Our proposals, which are set out in the Green Paper, are subject to consultation until 31 March. We will report on the outcome later this year.
I was pleased to hear the Secretary of State earlier reinforce the point that the NHS exists to serve patients. Will my hon. Friend ensure that the main purpose of the review of the Mental Health Act is seen to be to give patients the right to first-class care and treatment, rather than to reinforce the negative stereotypes of mentally ill people as being a danger to the public?
I can certainly reassure my hon. Friend that it is precisely the purpose of our proposals to improve mental health services. Those proposals do not consist only of the Green Paper; I am sure that she will be aware of the national service framework that we published in September and the additional £700 million that we are making available to modernise mental health services over the next three years. The entire thrust of our proposals is to ensure that people with mental health problems have access to a first-class national health service, and I am sure that she will be supporting them.
Can the Minister assure the House that those who are detained compulsorily under the Mental Health Act will always have a voice? There is a concern that people get lost and forgotten. Will the Minister give consideration in the consultation paper to ensuring that those people have an advocate so that they are not simply lost in the system?
Yes, I can assure the hon. Gentleman about those points.

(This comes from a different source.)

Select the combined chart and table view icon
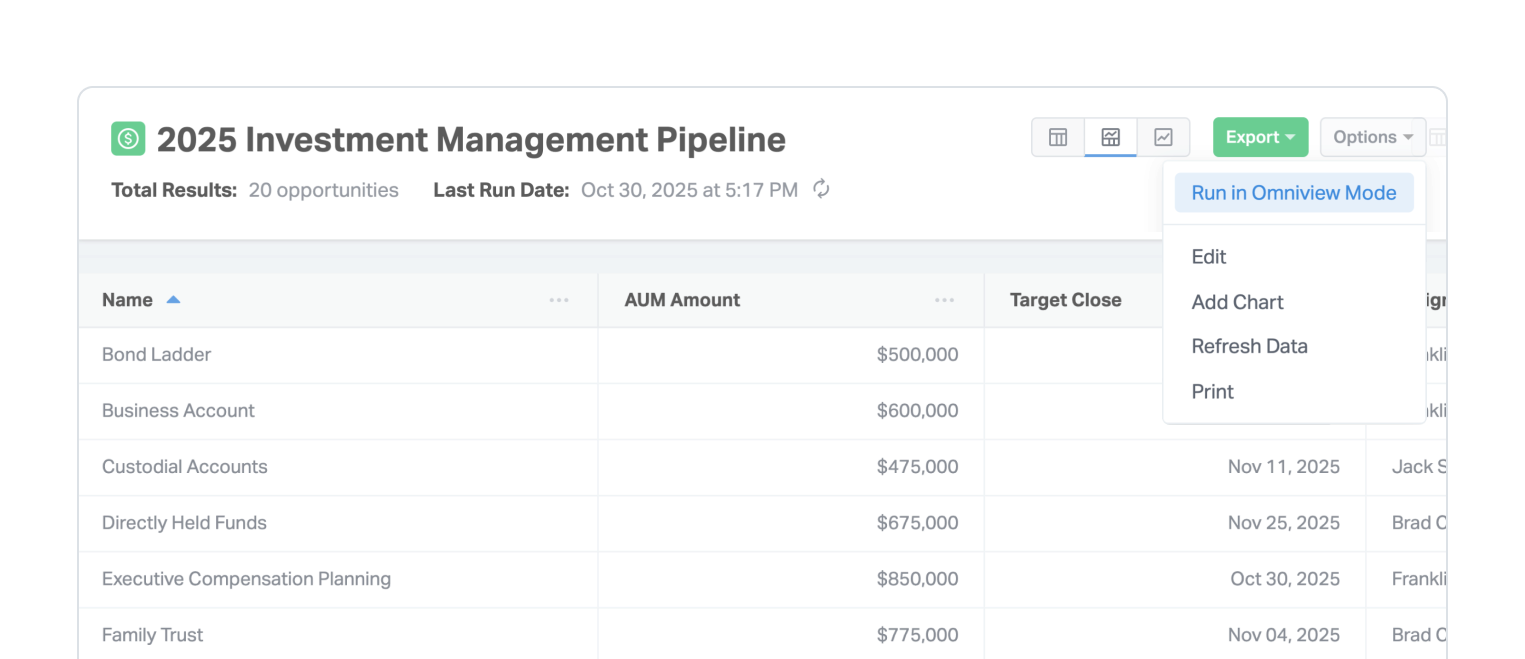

I hope that if he has had a chance to study the Green Paper, he will agree that in addition to improving the protection of staff, patients and the public, we have struck a better balance between resolving those issues and ensuring that patients who may in future be subject to compulsory treatment have access to a better process of decision making about their treatment. That has certainly been our intention in proposing detailed reforms in the Green Paper, and it makes a significant change in the way we deal with such issues in legislation. I hope that he will, in his own way, be able to support them.
Last year, the Secretary of State announced that there would be 231 new secure places in mental hospitals, 31 of which would be in the south-east. Where have the Government got to with those plans? Is the Minister aware of the case of my constituent, a patient who was attacked in a unit in St. James's hospital when a cup of boiling water was thrown over him? That resulted in his being taken to the special burns unit and the offending patient being held in a ward that should take five patients; so four patients had to be moved to accommodate one patient with seriously disturbed behaviour.
I can tell the hon. Gentleman that the 221 beds to which he is referring have already been provided in the national health service. My right hon. Friend the Secretary of State announced in November that we were increasing the total number of additional secure beds that we wanted to provide in the NHS from 300—a target that we set in the national service framework—to 500, and that we were bringing forward the meeting of that target by a year, so those additional 500 beds will be available in the NHS by April 2001.
I welcome reform of the Mental Health Act 1983, but will my hon. Friend pay attention to the anxiety expressed by members of the general public in the past few weeks about the protection of the mental health of children, especially regarding the over-use of mood-modifying drugs such as Ritalin?
I am well aware of the concerns that have been expressed about the use of Ritalin. That is why its use has been referred to the National Institute for Clinical Excellence. I hope that the institute will be able to provide authoritative guidance on the use of Ritalin in the future.
I should reassure my hon. Friend that we want the maximum safeguards in any future legislation to be available to children. There are no specific safeguards available to children under the current Mental Health Act, and the purpose of our consultation exercise is to initiate a wide debate about the future of that legislation. If any serious proposals are made about children in relation to any future legislation, we will of course examine them carefully.